GFW: Nuwa vs. Fuwa in Aussie Rules
Posted on July 29, 2008
Filed Under Apparatchiks, Beijing Olympics, China Internet, GFW |
Computerworld Australia reports:
Amnesty International has developed a tool designed to monitor the extent of internet censorship in China, and is asking Australians to help use it.
The tool, known as the China Internet Censorship Index is designed to collect data and monitor the censorship framework known as the Great Firewall of China.
The CICI can help determine exactly which sites are blocked by the firewall. The tool can be used to conduct automated tests via proxy servers in China - measured against a control test checking availability from outside of the country.
There are also Amnesty International volunteers conducting frequent manual tests.
The tool generates a daily index which will be updated dynamically, and can be displayed on badges that can be put on blogs or social networking pages.

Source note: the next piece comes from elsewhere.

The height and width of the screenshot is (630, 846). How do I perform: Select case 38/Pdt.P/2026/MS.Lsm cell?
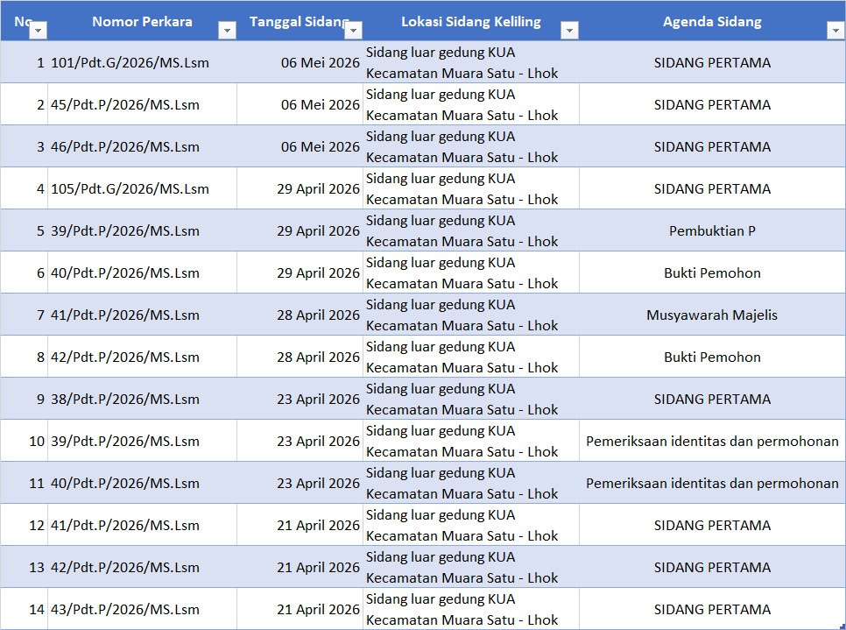(x=125, y=400)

Amnesty Australia’s proxy servers are in Beijing and Shanghai.
CICI, which they note should be pronounced chi-chi (er, how does an Australian pronounce chi-chi?), rates whether or not a site is blocked in China based on a score. 0 is site available, 1 means some errors, 2 mean inaccessible. Not the most sophisticated measure, it doesn’t account for latency and network problems. However, it should provide a reasonably rough and ready guide to what’s being blocked.
The Nuwa icon is about as annoying as the Fuwa, but in a sad, gagged, kind of way.

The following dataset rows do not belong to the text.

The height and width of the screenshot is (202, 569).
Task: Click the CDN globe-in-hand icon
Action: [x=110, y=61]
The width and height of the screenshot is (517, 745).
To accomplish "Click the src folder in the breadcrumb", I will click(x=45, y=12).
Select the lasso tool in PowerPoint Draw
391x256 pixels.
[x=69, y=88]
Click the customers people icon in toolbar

It’s part of a larger effort by Amnesty Australia to protest internet censorship in China. Like a lot of human rights organizations around the world, they’re using the Olympics as a means of raising awareness. Whatever you may think of that, it’s bound to have absolutely no impact on China (except, perhaps, a concerted effort to find the proxy servers and whoever is running them).
I’d put my money on Fuwa to run away with this match.